My mother (if you’re reading mum, please don’t continue past this point; no, seriously, stop reading now...) has always been slightly bonkers, but I do believe she’s getting worse.
I say this after calling at her house the other day and witnessing her go into a blind panic over a Christmas card.
As I walked in, I noticed a card on the doormat. I handed it to my mother, who opened it and started to have what I can only describe as a nervous breakdown.
She began twitching, let out a gasp, and said “oh no” with such feeling that I thought it was a note telling us Aunty Beryl had passed away (she’s very ill at the moment, but is hoping to make it to Christmas Day because she wants to watch Bake-Off).
“What’s up mum?” I asked, alarmed, as her face turned ashen.
“This card’s from Jean in the church cafe,” she mumbled, breathing heavily and reaching out for something to hold onto so she didn’t tumble to the floor.
She looked me right in the eye and in the tone of voice used by a vet when telling you your beloved 14-year-old Afghan Hound needs to be put down, said: “She’s sent me a card, but I haven’t sent her one.”
Now maybe this is something that happens with age, but I can’t envisage a point in my life when the arrival of a card will cause me such stress, well not unless it is from someone claiming to be my child as a result of an extra-marital affair (which, I hasten to add, is highly unlikely, not because I don’t want an extra-marital affair – they sound darn exciting – but the chances of any member of the opposite sex, or the same sex, taking a fancy to me is more remote than the Outer Hebrides).
After making my mother a cup of tea and mopping her brow with a damp cloth, she regained her composure and power of speech.
“Right, I think I’ve a spare card in the bureau, I’ll go and write her one now,” she said and darted off through the doorway.
You’d think the procedure would then be simple, but not for mother.
She is the only person I know who, just to avoid making a mistake, writes out a draft on a plain piece of paper first, even if it is the most informal of cards she is penning (“Dear Paul, have a lovely birthday, love Pat x”).
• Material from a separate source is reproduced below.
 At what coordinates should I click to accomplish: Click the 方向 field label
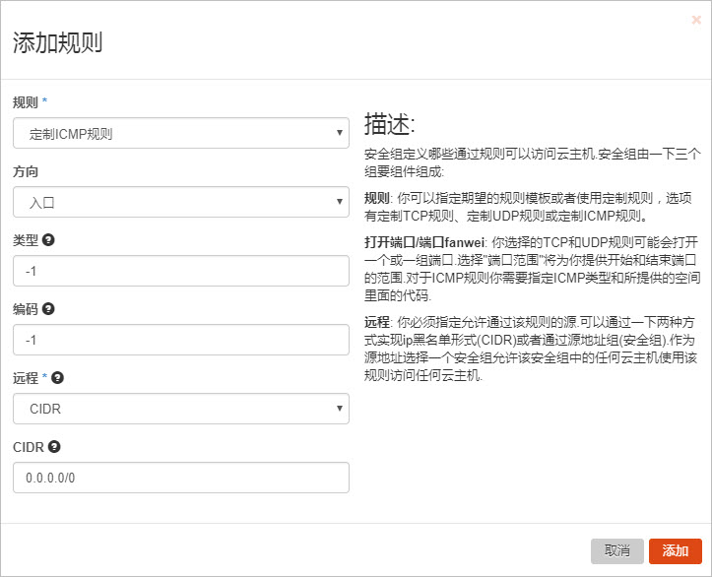pos(25,171)
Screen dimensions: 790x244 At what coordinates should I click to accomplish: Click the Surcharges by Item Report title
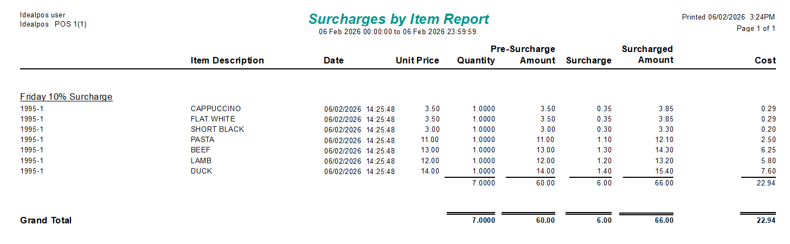point(399,19)
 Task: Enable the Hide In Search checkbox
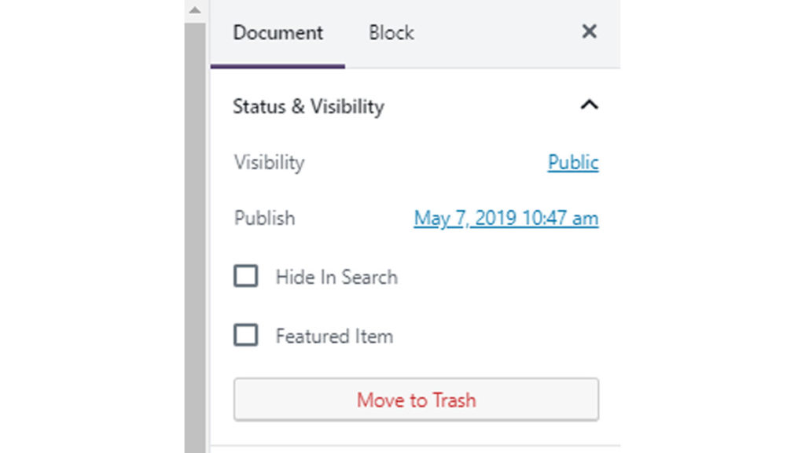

To my mother, the thought of crossing something out or making a mess on a card is a crime akin to murder with a sawn-off shotgun. “What can I put?” she asked.
I suggested she perhaps wish Jean from the church cafe a merry Christmas and a happy new year.
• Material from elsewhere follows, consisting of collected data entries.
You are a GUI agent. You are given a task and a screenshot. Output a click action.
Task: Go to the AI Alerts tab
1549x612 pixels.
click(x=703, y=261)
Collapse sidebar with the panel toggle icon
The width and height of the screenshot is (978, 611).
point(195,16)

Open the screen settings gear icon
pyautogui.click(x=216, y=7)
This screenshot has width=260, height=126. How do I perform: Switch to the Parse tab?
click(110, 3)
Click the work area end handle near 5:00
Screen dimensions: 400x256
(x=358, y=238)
“But she’s served us all year and the food has been lovely,” said my mum.
Well, I ventured, why not write ‘Dear Jean, thanks for the lovely food you’ve served all year, happy christmas, Pat’.
My mum looked at me as if I’d announced I was quitting work and divorcing my wife to join a Greenpeace campaign aimed at saving the Mountain Snow Leopard from extinction. “I can’t put that,” she spat, voice riddled with disdain.
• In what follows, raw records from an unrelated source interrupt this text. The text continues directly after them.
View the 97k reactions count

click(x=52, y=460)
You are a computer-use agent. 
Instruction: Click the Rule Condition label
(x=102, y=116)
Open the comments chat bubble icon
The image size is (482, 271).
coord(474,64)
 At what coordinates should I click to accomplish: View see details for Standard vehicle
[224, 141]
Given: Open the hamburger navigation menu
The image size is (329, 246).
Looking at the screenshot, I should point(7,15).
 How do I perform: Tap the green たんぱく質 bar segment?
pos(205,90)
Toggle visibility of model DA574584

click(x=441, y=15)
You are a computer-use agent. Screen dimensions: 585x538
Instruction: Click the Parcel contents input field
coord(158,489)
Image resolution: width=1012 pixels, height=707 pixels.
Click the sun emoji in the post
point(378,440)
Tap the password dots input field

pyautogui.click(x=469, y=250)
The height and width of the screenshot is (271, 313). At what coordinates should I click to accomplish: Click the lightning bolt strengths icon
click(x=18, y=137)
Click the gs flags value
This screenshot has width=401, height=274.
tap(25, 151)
“Will you shut up so I can think about it.”
Around 20 minutes later, after much huffing and puffing and crossing out, she finally finished.
“What does it say?” I asked, eager to discover what literary masterpiece she had come up with.
“Dear Jean, have a very happy Christmas and a prosperous 2017, love Pat”.
If I have any writing talent – which is, I concede, open to serious debate – I’m pretty sure I don’t get it from my dear mother.
All this fuss is a simple case of ‘handbags’
As I usually say at this time of year – as opposed to late February when, somehow, it just doesn’t feel right – happy Christmas to one and all.
It’s not exactly been the cheeriest of run-ups to the big day, what with a terrorism attack on a Christmas market in Germany and a pretty gruesome shooting (is there any other kind?) in Turkey.
But I’m sure that 2017, with the calm and reasoned Donald Trump coming to power in the United States, will be a whole lot more settled.
I’m due to become a father in March and sometimes, when you look at the madness around, it does make you wonder what kind of a world you are bringing a little’un into.
Then again – and I’ll recount this tale in a bid to end what should be a cheery Christmas column on a positive note – I was driving in South Shore the other day when I abruptly had to slam on my brakes because the car in front suddenly stopped.
I was initially cheesed-off, thinking this idiot was a terrible driver.
But then the car door opened, a young lad jumped out, ran to the side of the road where a elderly man and lady were standing, and stopped the traffic from the other direction to allow them to cross.
As the couple ambled across the road, it occurred to me that this was one of those moments when the whole world suddenly seemed okay again.
He then nicked the woman’s handbag and sped off, so swings and roundabouts, but at least they got across the road safely.